===== EXCERPTED RECORDS =====
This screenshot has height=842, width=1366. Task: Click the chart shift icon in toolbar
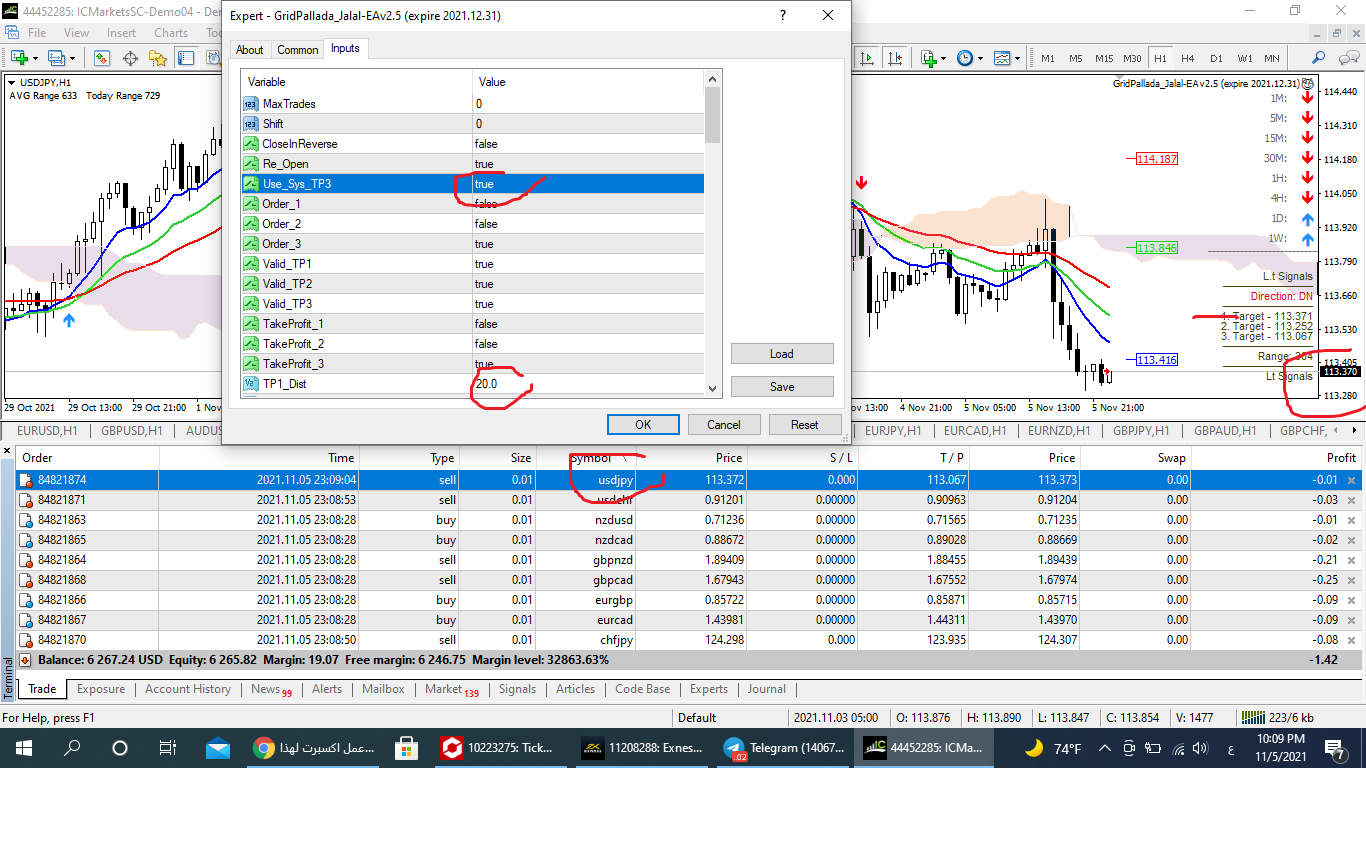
=====
===== EXCERPTED RECORDS =====
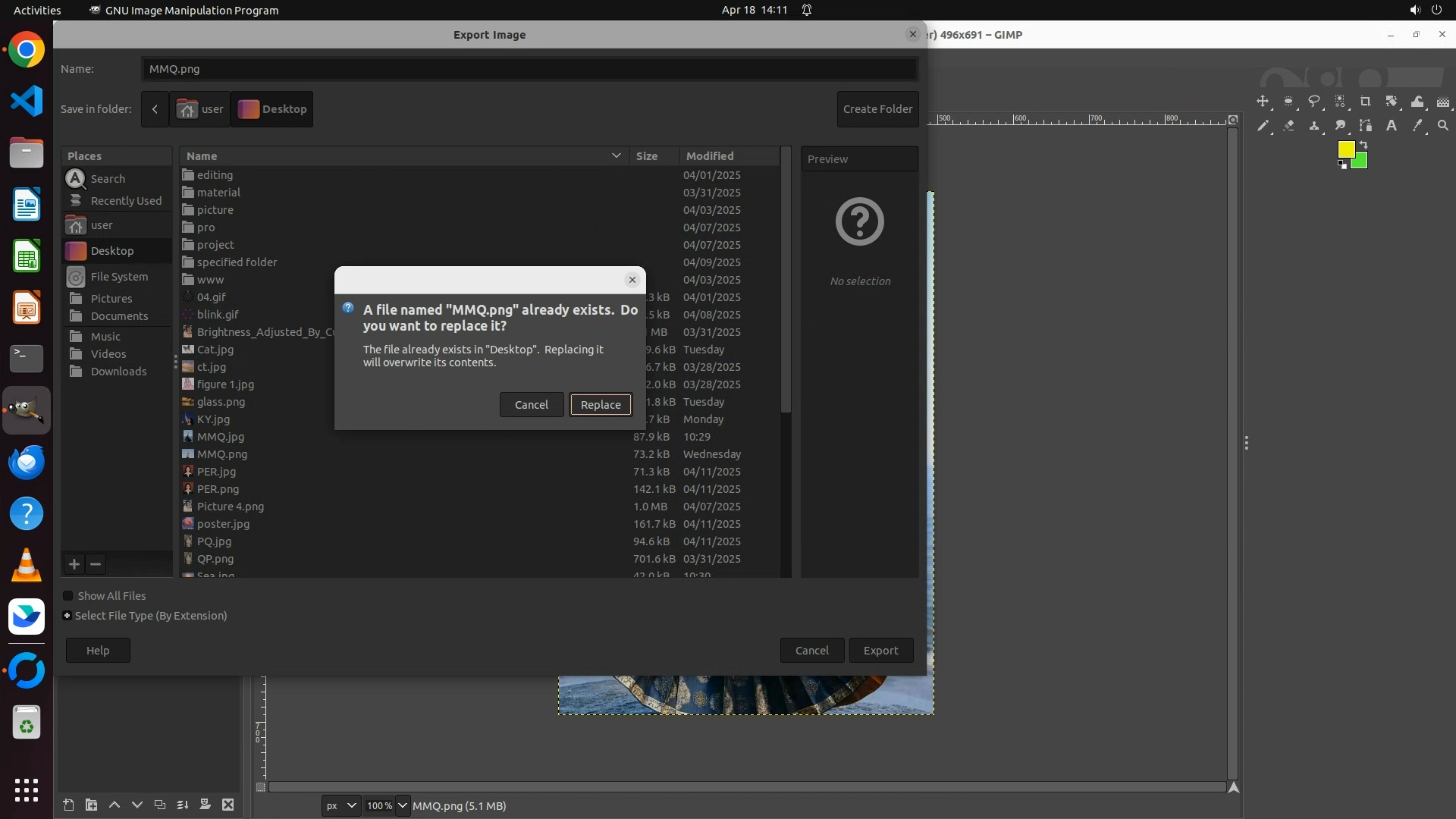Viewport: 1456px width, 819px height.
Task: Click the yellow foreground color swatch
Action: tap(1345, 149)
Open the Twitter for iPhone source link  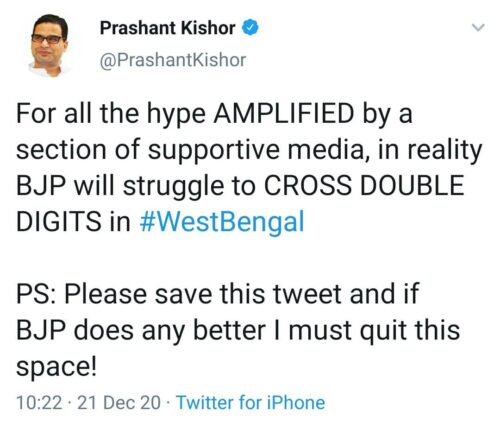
=====
===== EXCERPTED RECORDS =====
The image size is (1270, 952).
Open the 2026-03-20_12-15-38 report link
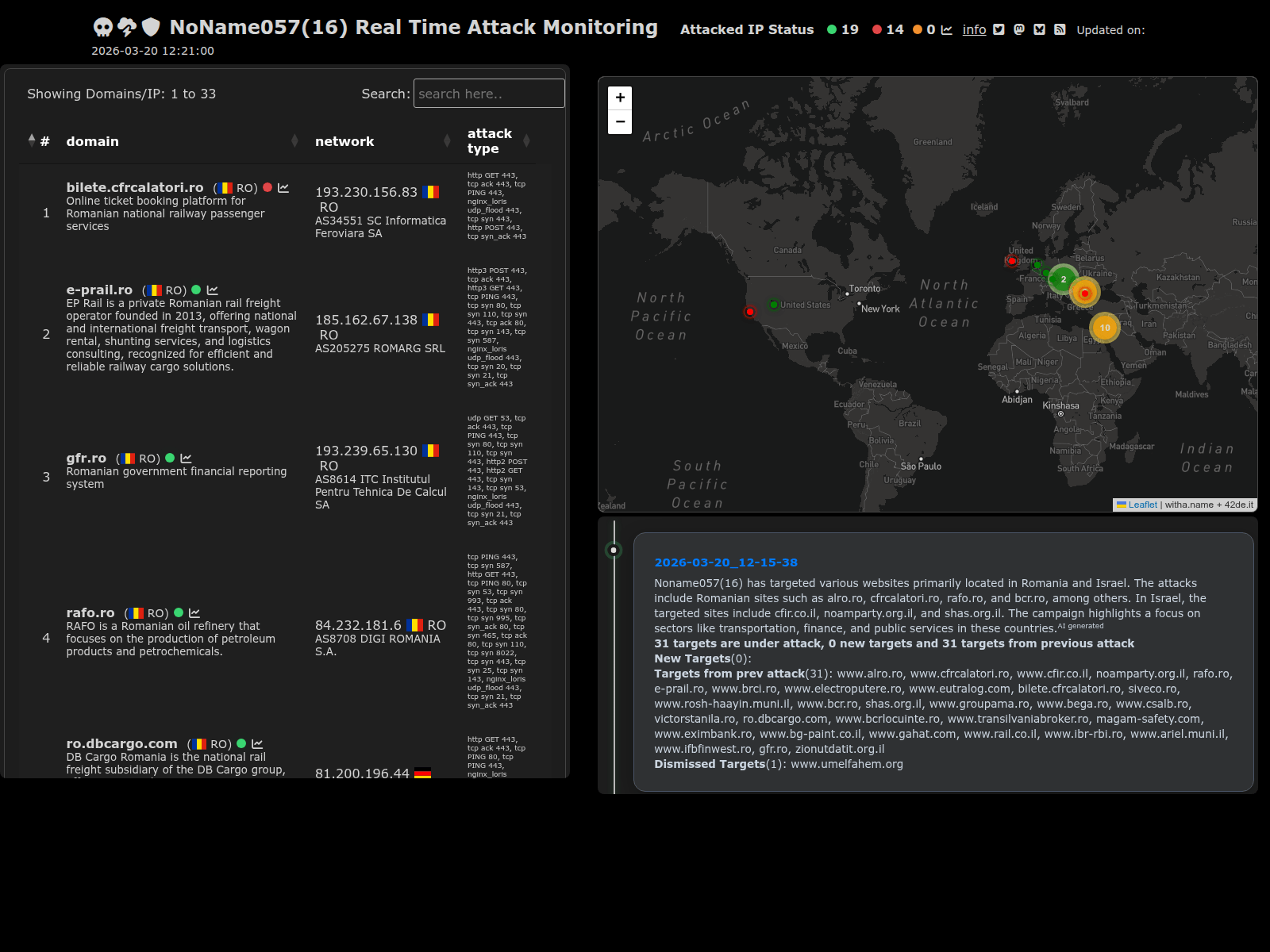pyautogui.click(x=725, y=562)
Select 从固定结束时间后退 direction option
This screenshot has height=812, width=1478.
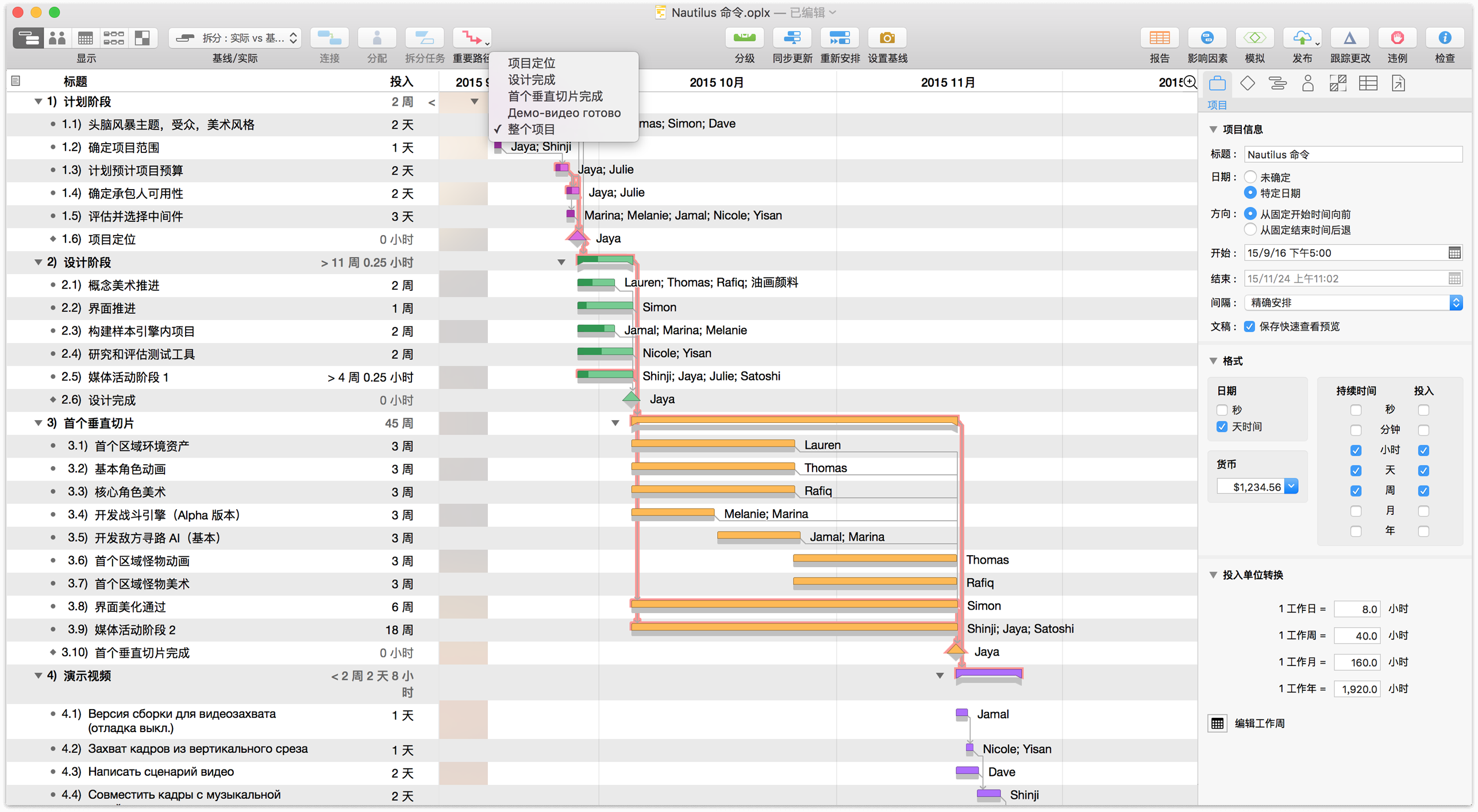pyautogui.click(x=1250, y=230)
=====
PROMPT.
Swap "report link" for "log file" in the listing lines starting at the one that contains "The image size is (1270, 952)." and ending at the one that contains "pyautogui.click(x=1250, y=230)", changing nothing else. Return only those lines, and leave the pictures out.

THE SOLUTION.
The image size is (1270, 952).
Open the 2026-03-20_12-15-38 log file
pyautogui.click(x=725, y=562)
Select 从固定结束时间后退 direction option
This screenshot has height=812, width=1478.
pyautogui.click(x=1250, y=230)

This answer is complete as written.